Technical Support Apryse SDK
, , , ,
1

Q:

We are using PDFNet on iOS & Android to view and markup/annotate PDFs. We want to make sure that all user data is secured and does not leak.

I noticed that PDFNet by default writes to a temp file during annotation in the viewer. Because we are writing a secure application, we want to know, if any user data can be exposed through this files.

Can you please explain PDFNet SDK options related to disk access, security, etc.

A:

  • Currently PDFNet does not write anything to disk during read/view operations.

  • By default, PDFNet writes to disk only during PDF generation or editing - this is done because PDFNet support generation of huge multi-gigabyte document what may not otherwise fit in memory. For apps that are doing only minor document edits (e.g. markup and annotation editing) disabling temp files should not be a problem.

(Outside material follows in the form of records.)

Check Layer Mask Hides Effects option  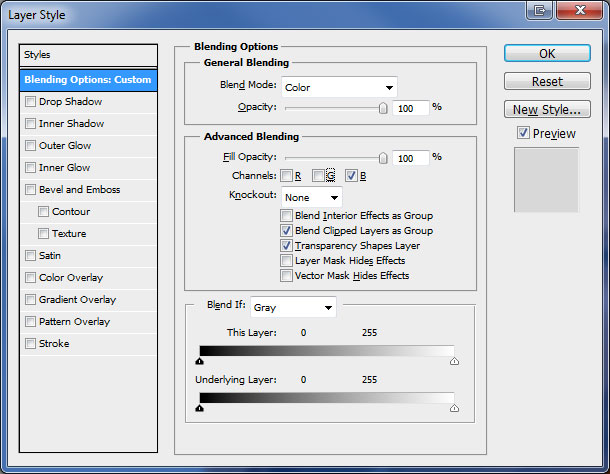287,261
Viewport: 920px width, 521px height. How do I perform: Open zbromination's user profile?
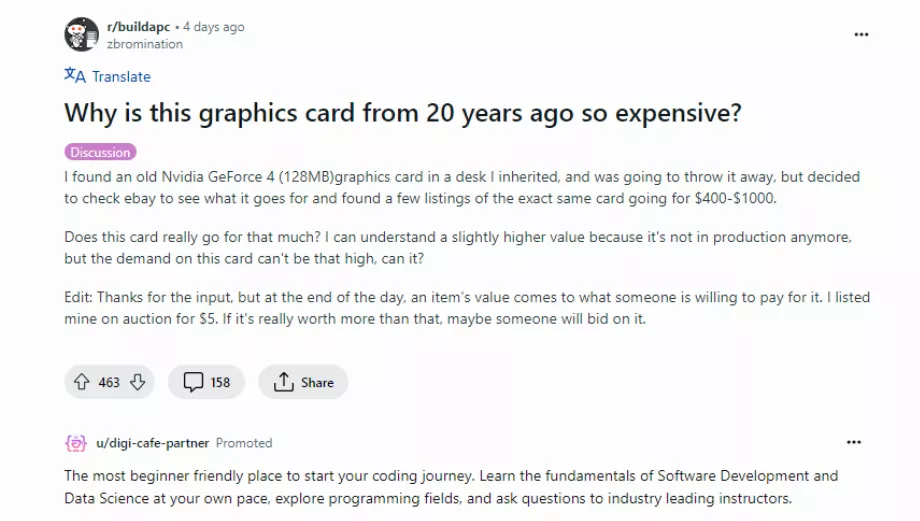point(145,44)
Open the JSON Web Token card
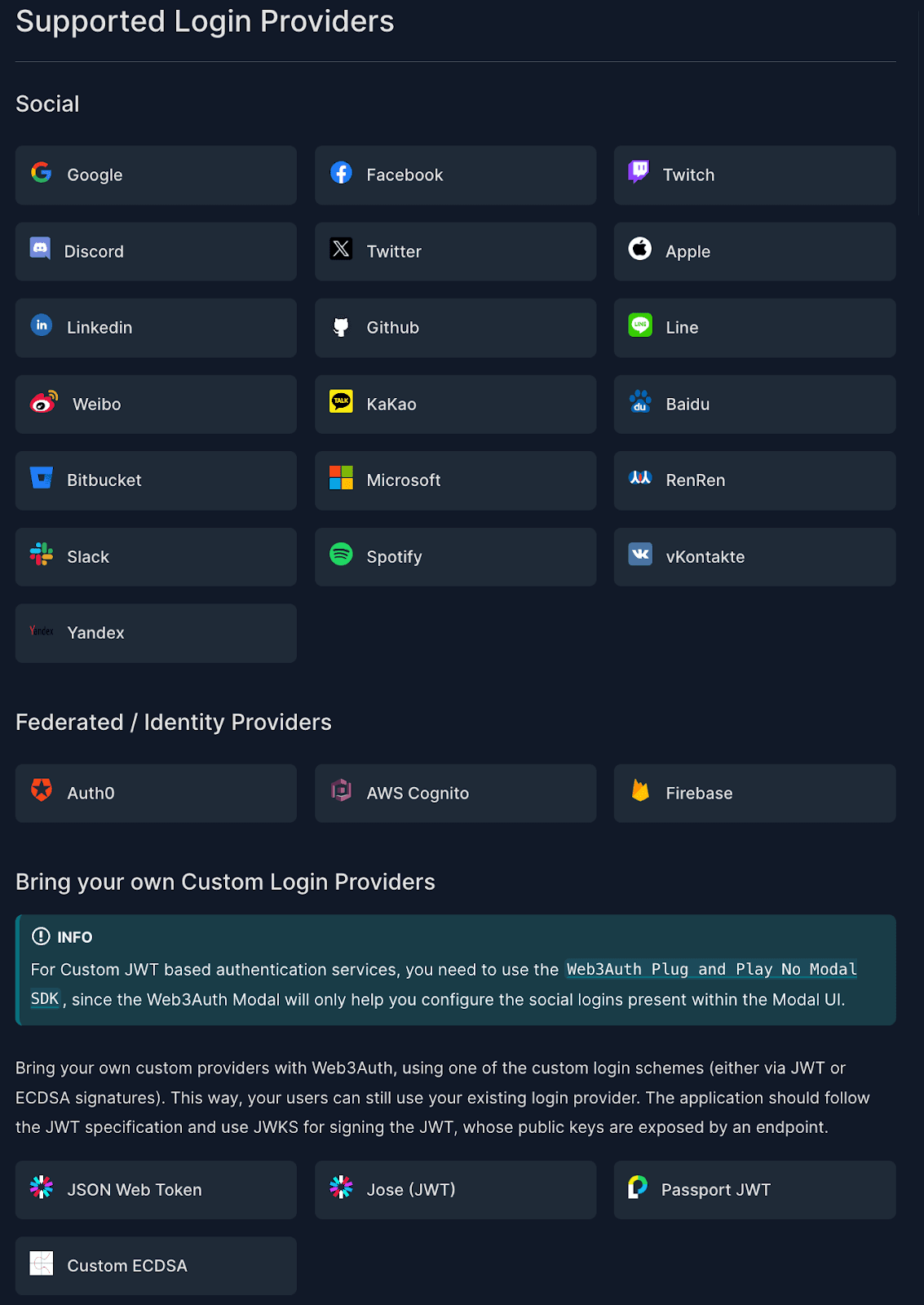This screenshot has width=924, height=1305. 156,1190
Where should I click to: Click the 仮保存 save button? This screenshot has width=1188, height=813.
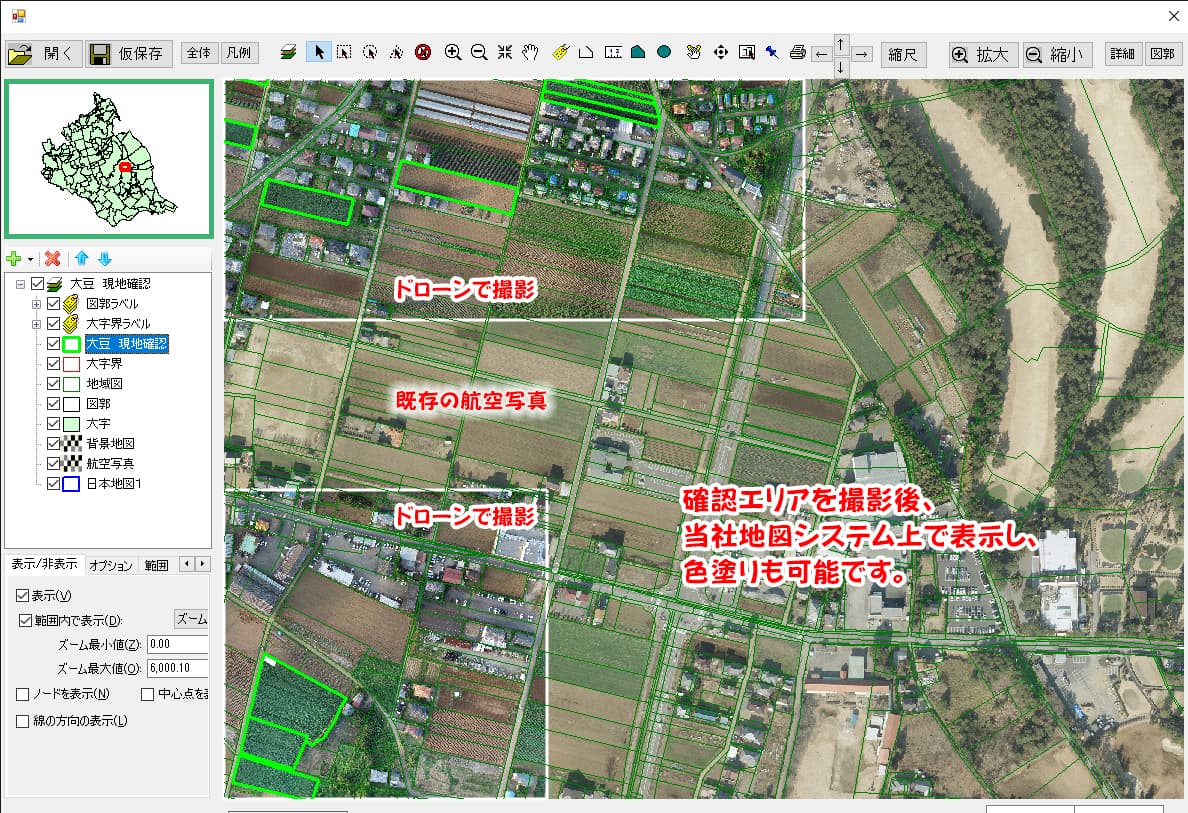pyautogui.click(x=129, y=54)
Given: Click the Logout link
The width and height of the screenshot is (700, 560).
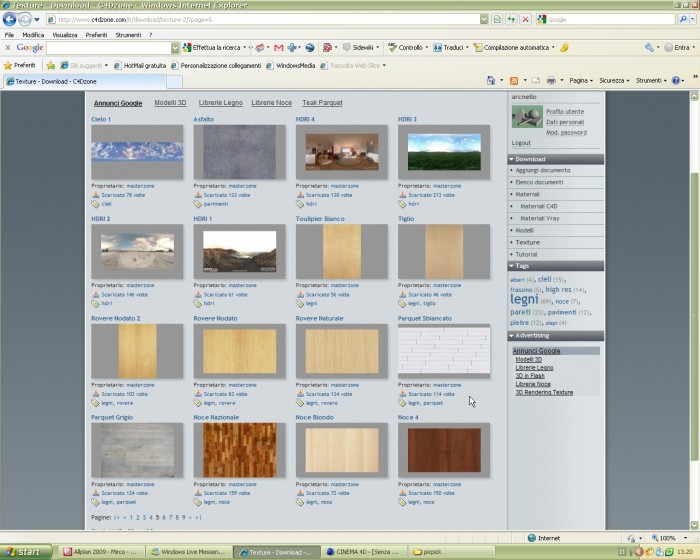Looking at the screenshot, I should (x=521, y=143).
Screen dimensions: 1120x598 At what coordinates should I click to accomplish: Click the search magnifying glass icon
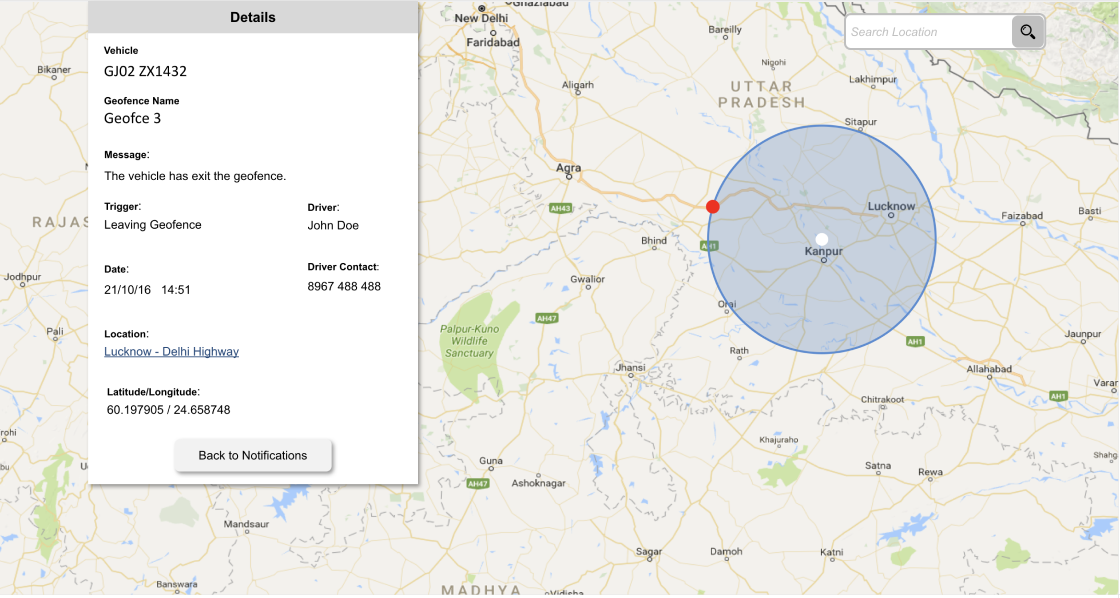coord(1027,31)
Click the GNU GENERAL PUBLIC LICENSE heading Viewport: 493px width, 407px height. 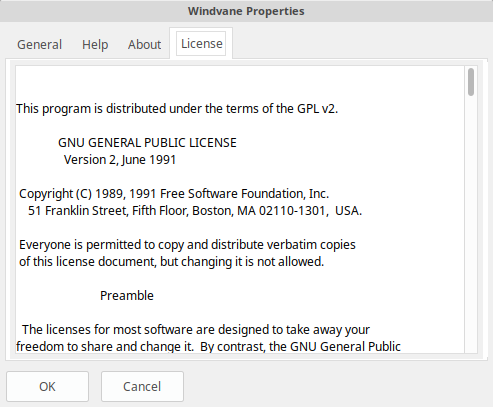click(x=147, y=143)

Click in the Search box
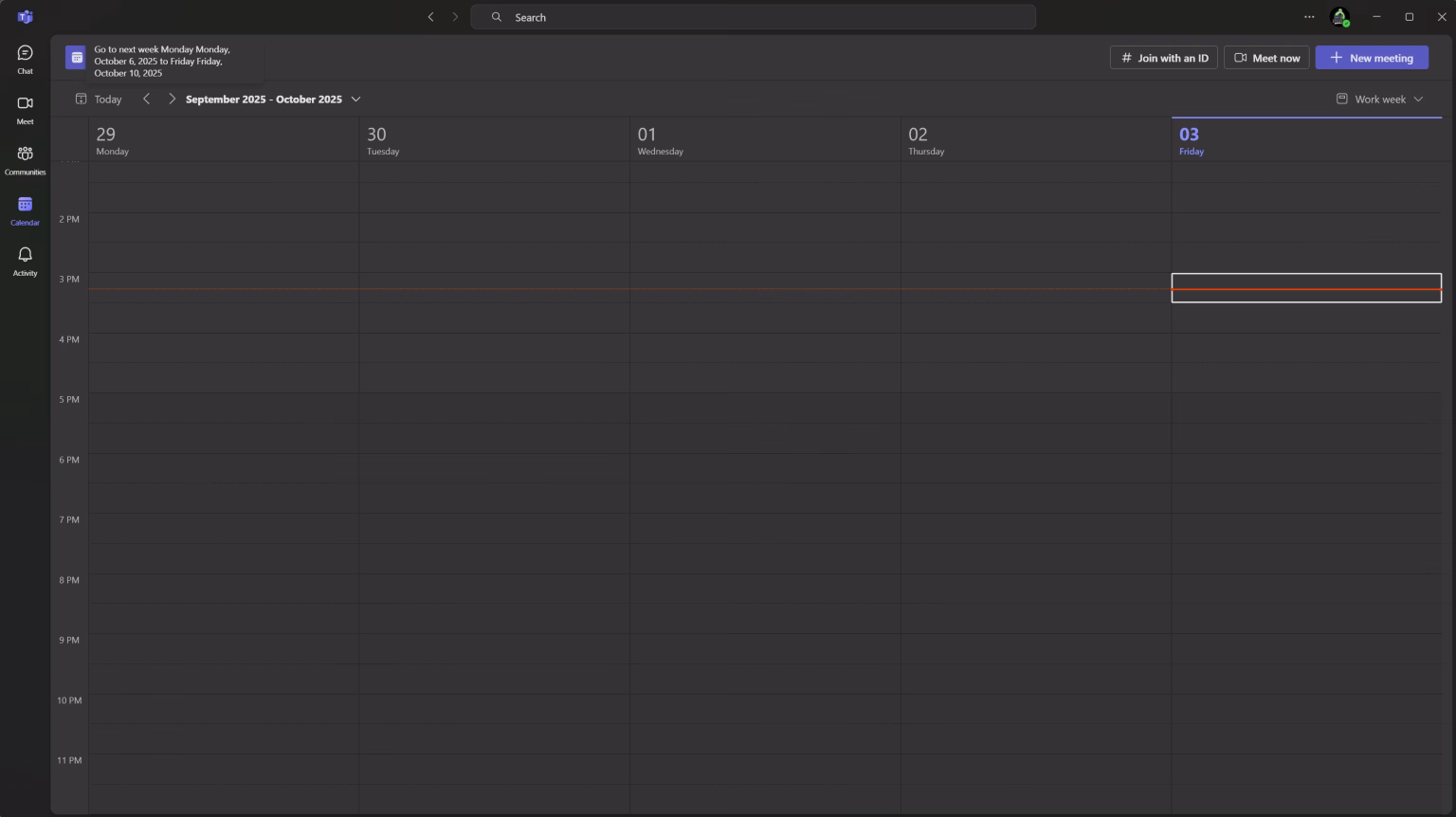[753, 17]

  • You can switch disk caching with (i.e. store all new data in memory) with SetDefaultDiskCachingEnabled() - http://www.pdftron.com/pdfnet/html/classpdftron_1_1PDFNet.html#2d0c6f3d917d544814942afd23d94379:

Obj-C: [PDFNet SetDefaultDiskCachingEnabled:NO];

C++: PDFNet::SetDefaultDiskCachingEnabled(false);

In case you are concerned with data security you could also encrypt all data that goes to/from PDFNet by using custom filters (i.e. PDFDoc(Filter), doc.Save(Filter) ). For an example, please CustomFilter sample project that comes as part of the mobile SDK. This way you can secure and data that is saved to / loaded from disk using your own encryption algorithm.

of we annotate a pdf the number of streams don’t match the number of Annotations.

When caching is enabled, PDFNet assigns a single temp file per document (so even if you add/edit annotations there would be only as single temp file per doc). PDFNet does not delete old streams until the file is closed. Again, when disk cache is disabled nothing is written to disk.